(Dataset items)
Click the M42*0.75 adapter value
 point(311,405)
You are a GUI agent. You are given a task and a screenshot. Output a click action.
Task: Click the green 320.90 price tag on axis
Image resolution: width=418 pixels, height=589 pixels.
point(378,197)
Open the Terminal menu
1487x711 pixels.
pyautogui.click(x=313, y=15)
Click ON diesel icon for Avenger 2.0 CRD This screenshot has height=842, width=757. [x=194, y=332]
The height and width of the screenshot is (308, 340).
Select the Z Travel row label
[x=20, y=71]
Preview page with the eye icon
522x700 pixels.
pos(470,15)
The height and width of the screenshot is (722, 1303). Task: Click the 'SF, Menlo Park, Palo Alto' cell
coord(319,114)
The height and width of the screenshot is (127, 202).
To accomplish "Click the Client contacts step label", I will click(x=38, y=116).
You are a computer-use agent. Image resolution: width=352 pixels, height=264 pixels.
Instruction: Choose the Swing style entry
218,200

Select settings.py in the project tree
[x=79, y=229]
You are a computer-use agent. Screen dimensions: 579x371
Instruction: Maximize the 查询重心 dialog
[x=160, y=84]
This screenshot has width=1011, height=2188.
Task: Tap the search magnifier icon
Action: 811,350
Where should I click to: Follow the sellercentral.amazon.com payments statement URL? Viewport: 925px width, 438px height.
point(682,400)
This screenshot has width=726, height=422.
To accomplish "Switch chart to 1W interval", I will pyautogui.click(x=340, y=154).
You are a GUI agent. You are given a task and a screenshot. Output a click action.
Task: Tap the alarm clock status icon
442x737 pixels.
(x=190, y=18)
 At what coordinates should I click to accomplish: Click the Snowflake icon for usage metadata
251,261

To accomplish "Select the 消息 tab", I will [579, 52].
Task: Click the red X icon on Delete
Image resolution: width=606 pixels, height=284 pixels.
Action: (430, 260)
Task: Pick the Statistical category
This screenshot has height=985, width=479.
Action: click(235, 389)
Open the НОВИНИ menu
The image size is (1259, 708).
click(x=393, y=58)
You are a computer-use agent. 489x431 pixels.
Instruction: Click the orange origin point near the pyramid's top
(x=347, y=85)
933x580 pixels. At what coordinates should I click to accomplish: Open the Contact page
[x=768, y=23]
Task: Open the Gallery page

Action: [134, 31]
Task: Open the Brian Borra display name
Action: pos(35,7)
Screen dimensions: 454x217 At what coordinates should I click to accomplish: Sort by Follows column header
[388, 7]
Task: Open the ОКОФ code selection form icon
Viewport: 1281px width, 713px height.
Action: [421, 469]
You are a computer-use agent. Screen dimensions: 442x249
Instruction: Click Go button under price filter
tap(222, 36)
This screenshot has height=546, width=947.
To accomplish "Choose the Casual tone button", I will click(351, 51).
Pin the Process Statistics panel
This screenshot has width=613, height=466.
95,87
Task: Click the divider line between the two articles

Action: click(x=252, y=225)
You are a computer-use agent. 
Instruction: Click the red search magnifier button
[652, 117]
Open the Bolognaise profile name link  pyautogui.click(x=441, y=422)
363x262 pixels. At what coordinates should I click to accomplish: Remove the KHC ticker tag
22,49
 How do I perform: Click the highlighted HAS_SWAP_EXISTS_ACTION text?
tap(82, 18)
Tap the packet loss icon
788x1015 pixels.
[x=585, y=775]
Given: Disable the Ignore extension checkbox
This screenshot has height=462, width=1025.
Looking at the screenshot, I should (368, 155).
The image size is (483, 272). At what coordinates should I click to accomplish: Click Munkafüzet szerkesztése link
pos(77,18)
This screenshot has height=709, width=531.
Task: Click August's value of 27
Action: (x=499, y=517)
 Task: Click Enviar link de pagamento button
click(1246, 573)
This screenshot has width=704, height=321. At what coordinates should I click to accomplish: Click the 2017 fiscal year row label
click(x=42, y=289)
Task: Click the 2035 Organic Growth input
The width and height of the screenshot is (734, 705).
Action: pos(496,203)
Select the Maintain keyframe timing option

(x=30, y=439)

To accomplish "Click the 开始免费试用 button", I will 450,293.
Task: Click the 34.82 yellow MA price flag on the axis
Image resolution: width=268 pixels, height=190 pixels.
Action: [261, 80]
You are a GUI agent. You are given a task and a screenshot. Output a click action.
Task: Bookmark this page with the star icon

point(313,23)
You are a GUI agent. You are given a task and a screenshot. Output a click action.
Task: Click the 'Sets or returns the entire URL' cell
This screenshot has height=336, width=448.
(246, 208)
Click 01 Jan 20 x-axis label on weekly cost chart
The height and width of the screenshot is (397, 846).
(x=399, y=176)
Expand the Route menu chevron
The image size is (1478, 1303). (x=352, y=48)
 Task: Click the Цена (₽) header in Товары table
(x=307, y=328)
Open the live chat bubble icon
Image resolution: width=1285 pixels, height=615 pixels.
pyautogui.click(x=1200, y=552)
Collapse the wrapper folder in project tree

REQUIREMENT: For every entry in the records above, write an exact copy.

SOLVED PROBLEM:
Click the M42*0.75 adapter value
 point(311,405)
You are a GUI agent. You are given a task and a screenshot. Output a click action.
Task: Click the green 320.90 price tag on axis
Image resolution: width=418 pixels, height=589 pixels.
point(378,197)
Open the Terminal menu
1487x711 pixels.
pyautogui.click(x=313, y=15)
Click ON diesel icon for Avenger 2.0 CRD This screenshot has height=842, width=757. [x=194, y=332]
The height and width of the screenshot is (308, 340).
Select the Z Travel row label
[x=20, y=71]
Preview page with the eye icon
522x700 pixels.
pos(470,15)
The height and width of the screenshot is (722, 1303). Task: Click the 'SF, Menlo Park, Palo Alto' cell
coord(319,114)
The height and width of the screenshot is (127, 202).
To accomplish "Click the Client contacts step label", I will click(x=38, y=116).
You are a computer-use agent. Image resolution: width=352 pixels, height=264 pixels.
Instruction: Choose the Swing style entry
218,200

Select settings.py in the project tree
[x=79, y=229]
You are a computer-use agent. Screen dimensions: 579x371
Instruction: Maximize the 查询重心 dialog
[x=160, y=84]
This screenshot has width=1011, height=2188.
Task: Tap the search magnifier icon
Action: 811,350
Where should I click to: Follow the sellercentral.amazon.com payments statement URL? Viewport: 925px width, 438px height.
point(682,400)
This screenshot has width=726, height=422.
To accomplish "Switch chart to 1W interval", I will pyautogui.click(x=340, y=154).
You are a GUI agent. You are given a task and a screenshot. Output a click action.
Task: Tap the alarm clock status icon
442x737 pixels.
(x=190, y=18)
 At what coordinates should I click to accomplish: Click the Snowflake icon for usage metadata
251,261

To accomplish "Select the 消息 tab", I will [579, 52].
Task: Click the red X icon on Delete
Image resolution: width=606 pixels, height=284 pixels.
Action: (430, 260)
Task: Pick the Statistical category
This screenshot has height=985, width=479.
Action: click(235, 389)
Open the НОВИНИ menu
The image size is (1259, 708).
click(x=393, y=58)
You are a computer-use agent. 489x431 pixels.
Instruction: Click the orange origin point near the pyramid's top
(x=347, y=85)
933x580 pixels. At what coordinates should I click to accomplish: Open the Contact page
[x=768, y=23]
Task: Open the Gallery page

Action: [134, 31]
Task: Open the Brian Borra display name
Action: pos(35,7)
Screen dimensions: 454x217 At what coordinates should I click to accomplish: Sort by Follows column header
[388, 7]
Task: Open the ОКОФ code selection form icon
Viewport: 1281px width, 713px height.
Action: [421, 469]
You are a computer-use agent. Screen dimensions: 442x249
Instruction: Click Go button under price filter
tap(222, 36)
This screenshot has height=546, width=947.
To accomplish "Choose the Casual tone button", I will click(351, 51).
Pin the Process Statistics panel
This screenshot has width=613, height=466.
95,87
Task: Click the divider line between the two articles

Action: click(x=252, y=225)
You are a computer-use agent. 
Instruction: Click the red search magnifier button
[652, 117]
Open the Bolognaise profile name link  pyautogui.click(x=441, y=422)
363x262 pixels. At what coordinates should I click to accomplish: Remove the KHC ticker tag
22,49
 How do I perform: Click the highlighted HAS_SWAP_EXISTS_ACTION text?
tap(82, 18)
Tap the packet loss icon
788x1015 pixels.
[x=585, y=775]
Given: Disable the Ignore extension checkbox
This screenshot has height=462, width=1025.
Looking at the screenshot, I should (368, 155).
The image size is (483, 272). At what coordinates should I click to accomplish: Click Munkafüzet szerkesztése link
pos(77,18)
This screenshot has height=709, width=531.
Task: Click August's value of 27
Action: (x=499, y=517)
 Task: Click Enviar link de pagamento button
click(1246, 573)
This screenshot has width=704, height=321. At what coordinates should I click to accomplish: Click the 2017 fiscal year row label
click(x=42, y=289)
Task: Click the 2035 Organic Growth input
The width and height of the screenshot is (734, 705).
Action: pos(496,203)
Select the Maintain keyframe timing option

(x=30, y=439)

To accomplish "Click the 开始免费试用 button", I will 450,293.
Task: Click the 34.82 yellow MA price flag on the axis
Image resolution: width=268 pixels, height=190 pixels.
Action: [261, 80]
You are a GUI agent. You are given a task and a screenshot. Output a click action.
Task: Bookmark this page with the star icon

point(313,23)
You are a GUI agent. You are given a task and a screenshot. Output a click action.
Task: Click the 'Sets or returns the entire URL' cell
This screenshot has height=336, width=448.
(246, 208)
Click 01 Jan 20 x-axis label on weekly cost chart
The height and width of the screenshot is (397, 846).
(x=399, y=176)
Expand the Route menu chevron
The image size is (1478, 1303). (x=352, y=48)
 Task: Click the Цена (₽) header in Товары table
(x=307, y=328)
Open the live chat bubble icon
Image resolution: width=1285 pixels, height=615 pixels.
pyautogui.click(x=1200, y=552)
Collapse the wrapper folder in project tree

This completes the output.